***** SUPPLIED RECORDS *****

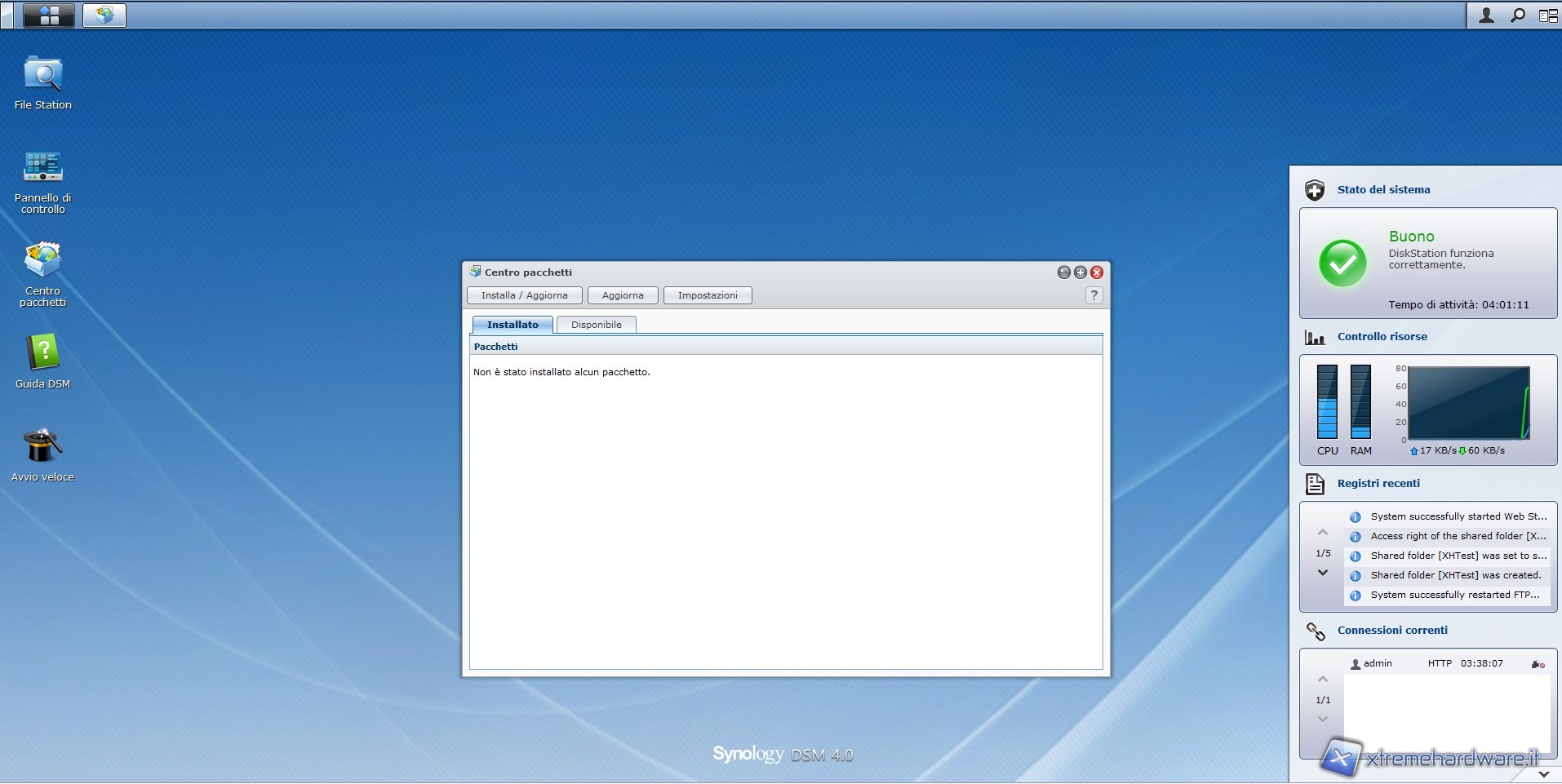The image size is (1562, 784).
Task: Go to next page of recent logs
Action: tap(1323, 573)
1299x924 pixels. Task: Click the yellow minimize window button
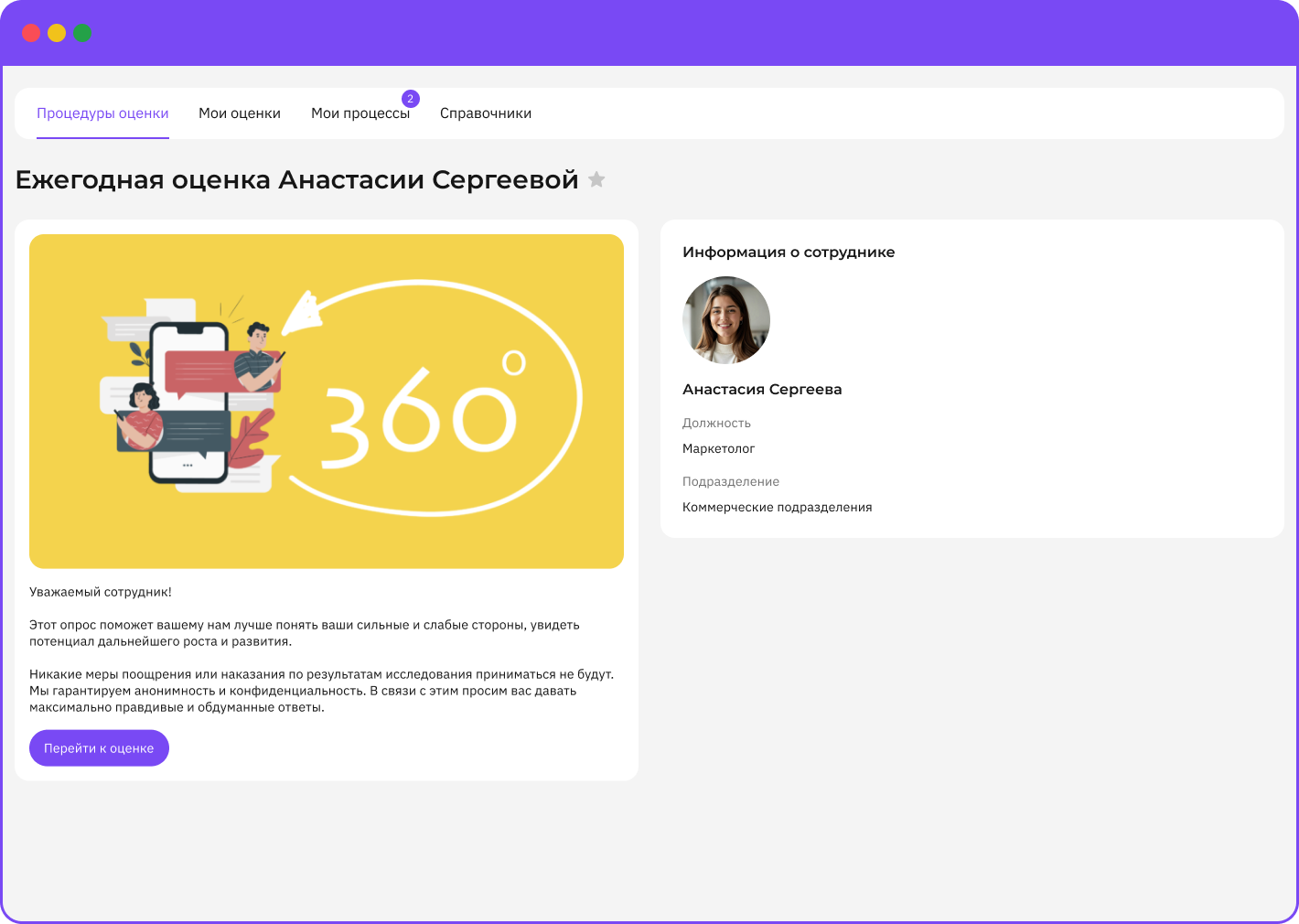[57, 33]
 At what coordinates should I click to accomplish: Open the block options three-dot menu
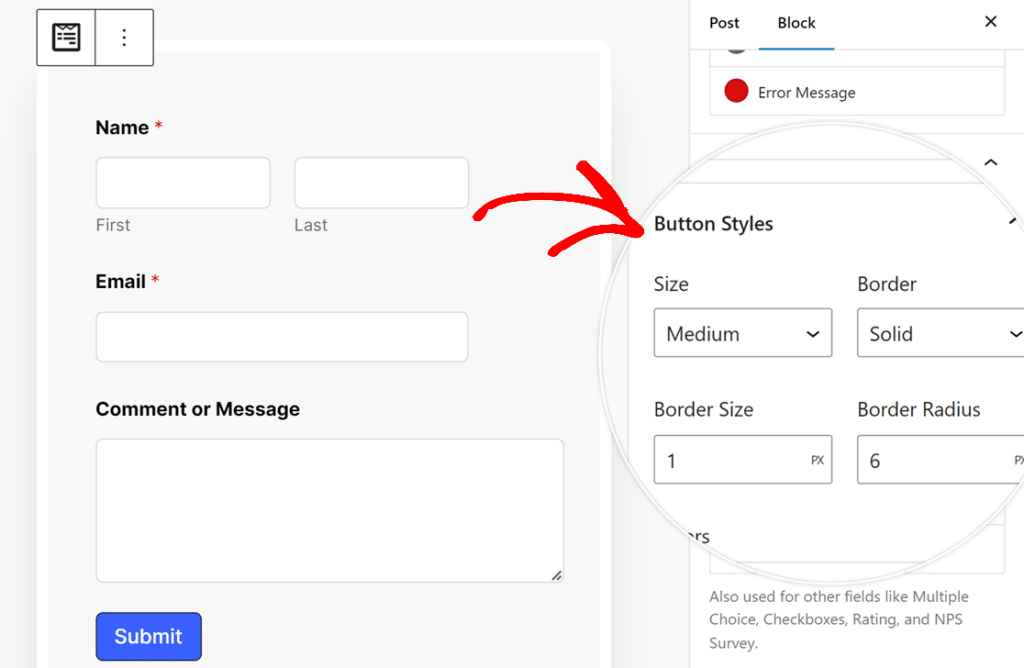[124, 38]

*****

WHAT THIS TASK INVOLVES:
Exact copies of the lines from the one containing "At what coordinates" through the final line of the data are required; pictures are to be omitted.

YOUR SOLUTION:
 At what coordinates should I click to accomplish: Open the block options three-dot menu
[124, 38]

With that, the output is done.